"La méthode du président n'est pas celle d'un VRP", a tenu à faire savoir l'Elysée avant le départ de François Hollande pour le Qatar ce week-end. Le chef de l'Etat ne se rend toutefois pas dans le pays le plus riche du monde sans quelques arrières-pensées commerciales. Projet de métro à Doha pour lequel Vinci est sur les rangs, celui de tramway de la nouvelle ville de Lusai sur lequel lorgne Alstom... Et surtout négociations sur le Rafale de Dassault, l'émirat voulant renouveler sa flotte d'avions de chasse. L'escapade qatarienne de François Hollande, qui emmène une grosse délégation de grands patrons dans ses bagages, aura une forte tonalité économique.
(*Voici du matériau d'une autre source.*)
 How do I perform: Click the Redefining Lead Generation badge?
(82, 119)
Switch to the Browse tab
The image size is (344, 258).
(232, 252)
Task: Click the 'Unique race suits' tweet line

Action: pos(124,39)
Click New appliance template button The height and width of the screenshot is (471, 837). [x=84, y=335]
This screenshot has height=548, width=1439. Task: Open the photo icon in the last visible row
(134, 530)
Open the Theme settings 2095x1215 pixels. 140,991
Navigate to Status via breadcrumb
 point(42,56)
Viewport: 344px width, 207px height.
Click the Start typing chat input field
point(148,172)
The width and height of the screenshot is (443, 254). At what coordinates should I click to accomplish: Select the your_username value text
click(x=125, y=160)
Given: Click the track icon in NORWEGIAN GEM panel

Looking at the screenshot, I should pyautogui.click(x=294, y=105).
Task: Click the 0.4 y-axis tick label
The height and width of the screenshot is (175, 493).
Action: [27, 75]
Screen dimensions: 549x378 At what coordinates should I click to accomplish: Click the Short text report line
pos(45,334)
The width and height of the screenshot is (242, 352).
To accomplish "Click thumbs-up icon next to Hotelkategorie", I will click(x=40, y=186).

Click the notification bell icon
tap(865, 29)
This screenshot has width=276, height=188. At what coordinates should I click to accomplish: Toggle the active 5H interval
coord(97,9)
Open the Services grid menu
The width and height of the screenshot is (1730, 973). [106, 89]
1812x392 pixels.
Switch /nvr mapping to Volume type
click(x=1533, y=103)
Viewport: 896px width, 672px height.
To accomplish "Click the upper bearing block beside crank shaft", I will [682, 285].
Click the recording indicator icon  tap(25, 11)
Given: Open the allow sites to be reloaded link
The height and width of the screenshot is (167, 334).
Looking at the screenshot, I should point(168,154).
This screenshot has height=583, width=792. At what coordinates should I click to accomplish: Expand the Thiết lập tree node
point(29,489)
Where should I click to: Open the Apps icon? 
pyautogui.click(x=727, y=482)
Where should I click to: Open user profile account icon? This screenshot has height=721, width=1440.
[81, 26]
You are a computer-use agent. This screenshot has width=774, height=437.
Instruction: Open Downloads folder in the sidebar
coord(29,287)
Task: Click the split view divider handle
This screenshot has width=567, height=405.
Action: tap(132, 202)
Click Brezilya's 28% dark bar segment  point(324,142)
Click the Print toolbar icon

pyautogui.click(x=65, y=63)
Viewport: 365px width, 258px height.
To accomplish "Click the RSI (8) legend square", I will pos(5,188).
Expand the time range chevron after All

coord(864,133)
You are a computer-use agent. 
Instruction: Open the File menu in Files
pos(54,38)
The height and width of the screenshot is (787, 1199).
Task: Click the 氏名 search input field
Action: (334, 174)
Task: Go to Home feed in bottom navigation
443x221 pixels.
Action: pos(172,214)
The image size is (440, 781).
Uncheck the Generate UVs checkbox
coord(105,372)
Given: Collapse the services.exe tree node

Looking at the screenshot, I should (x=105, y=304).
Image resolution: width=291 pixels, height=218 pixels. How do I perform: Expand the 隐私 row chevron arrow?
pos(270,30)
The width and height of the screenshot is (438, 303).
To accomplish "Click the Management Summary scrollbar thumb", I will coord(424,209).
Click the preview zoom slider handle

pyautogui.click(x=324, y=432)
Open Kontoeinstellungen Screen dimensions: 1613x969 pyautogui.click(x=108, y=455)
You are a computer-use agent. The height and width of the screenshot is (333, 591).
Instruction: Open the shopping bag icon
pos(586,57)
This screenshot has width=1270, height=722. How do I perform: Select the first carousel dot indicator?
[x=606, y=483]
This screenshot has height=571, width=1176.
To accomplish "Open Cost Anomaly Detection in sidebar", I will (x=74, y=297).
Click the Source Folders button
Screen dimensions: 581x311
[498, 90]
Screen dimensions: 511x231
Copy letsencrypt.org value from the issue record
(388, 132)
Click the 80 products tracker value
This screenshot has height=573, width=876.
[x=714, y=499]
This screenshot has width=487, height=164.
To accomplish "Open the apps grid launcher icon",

Dimanche, il doit d'ailleurs participer à un forum économique à Doha.

Convergences de vue

S’il n'entretient pas la même proximité que son prédécesseur avec le pays (Nicolas Sarkozy s'y est encore rendu il y a deux semaines pour une visite privée), et même s'il a donné la primeur de ses visites dans le Golfe à l'Arabie Saoudite et aux Emirats arabes unis, François Hollande inscrit tout de même sa diplomatie dans une forme de continuité. Il s'agit de consolider une relation qualifiée d'"ancienne et forte" entre Paris et le richissime émirat, qui a multiplié ces dernières années les investissements en France, des grands hôtels au PSG. Le président français va ainsi s'employer à "apaiser" les crispations sur cet appétit qatarien pour l'Hexagone (il attirerait 10% des investissements qatariens à l'étranger). Lors de sa visite devrait en effet être finalisé un fonds commun franco-qatari destiné à financer des PME, en lieu et place du projet initial polémique du Qatar, qui en 2011 prévoyait d'investir 50 millions d'euros dans les banlieues françaises.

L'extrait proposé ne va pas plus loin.